PDA

View Full Version : What Congress Knew About 'Torture' - WSJ




Lucille
01-07-2009, 01:21 PM
What Congress Knew About 'Torture' (http://online.wsj.com/article/SB123120464870255997.html)


Beginning in 2002, Nancy Pelosi and other key Democrats (as well as Republicans) on the House and Senate Intelligence Committees were thoroughly, and repeatedly, briefed on the CIA's covert antiterror interrogation programs. They did nothing to stop such activities, when they weren't fully sanctioning them. If they now decide the tactics they heard about then amount to abuse, then by their own logic they themselves are complicit. Let's review the history the political class would prefer to forget.

According to our sources and media reports we've corroborated, the classified briefings began in the spring of 2002 and dealt with the interrogation of Abu Zubaydah, a high-value al Qaeda operative captured in Pakistan. In succeeding months and years, more than 30 Congressional sessions were specifically devoted to the interrogation program and its methods, including waterboarding and other aggressive techniques designed to squeeze intelligence out of hardened detainees like Zubaydah.

The briefings were first available to the Chairmen and ranking Members of the Intelligence Committees. From 2003 through 2006, that gang of four included Democrats Bob Graham and John D. Rockefeller in the Senate and Jane Harman in the House, as well as Republicans Porter Goss, Peter Hoekstra, Richard Shelby and Pat Roberts. Senior staffers were sometimes present. After September 2006, when President Bush publicly acknowledged the program, the interrogation briefings were opened to the full committees.

If Congress wanted to kill this program, all it had to do was withhold funding.

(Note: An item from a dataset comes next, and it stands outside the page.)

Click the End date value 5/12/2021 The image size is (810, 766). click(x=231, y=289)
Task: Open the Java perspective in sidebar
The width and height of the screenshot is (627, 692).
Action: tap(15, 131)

And if Democrats thought it was illegal or really found the CIA's activities so heinous, one of them could have made a whistle-blowing floor statement under the protection of the Constitution's speech and debate clause. They'd have broken their secrecy oaths and jeopardized national security, sure. But if they believed that Bush policies were truly criminal, didn't they have a moral obligation to do so? In any case, the inevitable media rapture over their anti-Bush defiance would have more than compensated.

[...]

According to Mr. Goss, some Members at the time even wondered if our terror fighters were harsh enough as they tried to extract potentially live-saving information. Mr. Goss, who later served as CIA director from 2004 to 2006, told the Washington Post in 2007 that, "Among those being briefed, there was a pretty full understanding of what the CIA was doing. And the reaction in the room was not just approval, but encouragement."

(more...)

socialize_me
01-07-2009, 02:51 PM
What Congress Knew About 'Torture' (http://online.wsj.com/article/SB123120464870255997.html)

Soo...how exactly do you impeach the Speaker of the House if he/she is to determine what bills will be presented on the floor? Could Nancy Pelosi block impeachment legislation against her?

It would be awesome to see half of Congress thrown to the dogs. Just impeach all these bastards and teach them a lesson.